Tuesday, September 9, 2014

Interesting Bloomberg article on small business loan 'market makers'

Bloomberg Businessweek reports that new entrepreneurial firms are entering the under-served small business lending market and earning returns up to 50%!.  That's what I've been trying to tell everyone in my book, Invest Local.  

You can make these types of investments yourself and pocket big returns if you open your eyes to the opportunities around you.

The article poses the question, "should small business lenders be regulated?"  It doesn't matter if they should or shouldn't.  Regulation could kill these intermediary 'market makers' but I don't believe they'll never be able to intervene in one-to-one relationships between a local lender and a local small business.  Interesting article....



Expensive Small Business Lenders Are Unregulated. Should They Be?
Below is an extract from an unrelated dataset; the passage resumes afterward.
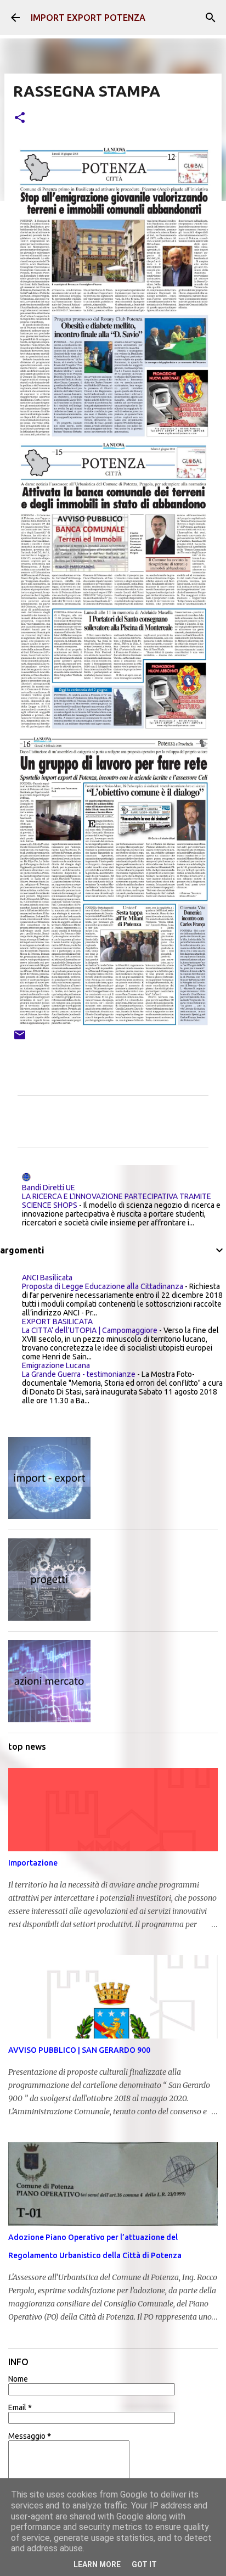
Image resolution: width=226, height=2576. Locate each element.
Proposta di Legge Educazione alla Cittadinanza (102, 1286)
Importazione (33, 1862)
Former Small Business Administration Administrator Karen Mills
Photograph by Brendan Smialowski/AFP via Getty Images
Former Small Business Administration Administrator Karen Mills
The Main Street credit gap has become such a well-accepted fact that whole waves of startups have launched, often armed with impressive-sounding technology, to improve small business owners’ access to capital. Many of those new firms, including OnDeck, which has loaned small businesses more than $1 billion since 2007, and Kabbage, which loaned more than $200 million last year, are largely unregulated.
Critics calling for regulation of alternative lenders have pointed to high borrowing costs, which often top 50 percent on an annualized basis, and lack of transparency, especially among the brokers many lenders rely on to bring in business. On the other hand, “there are some who say the marketplace is solving the problem,” said Karen Mills, former head of the Small Business Administration, in a recent interview. “You have innovators and entrepreneurs coming in, and you don’t want to get in the way of this too soon.”
Mills wouldn’t take a firm stand on whether the new lenders should be regulated. But she knows Main Street’s borrowing woes well. Her tenure as head of the Small Business Administration began in the dark months following the financial crisis and roughly coincided with a 20 percent decrease in small business loans. This week she published a detailed account (PDF) of the current state of bank lending to small business, hinting at the role the government might play in helping Main Street companies access credit.
Other obstacles are more likely to last: Main Street is made up of diverse businesses, including long-haul truckers, nightclubs, and Etsy retailers, to name a few, making it hard to create uniform underwriting standards. Meanwhile, the pool of community banks—a traditional source of small business financing—has diminished to fewer than 7,000 from more than 14,000 in the 1980s.
As alternative lenders seek to fill that gap, the debate over regulation is likely to heat up. Among the federal agencies that might take a more active role in regulating online small business lending, Mills says the Consumer Financial Protection Bureau is the most likely candidate. That’s because Dodd-Frank charged the CFPB with collecting data on small business loans to “facilitate enforcement of fair lending laws.” As Mills points out, the agency has a full plate writing and implementing rules to govern the consumer credit market.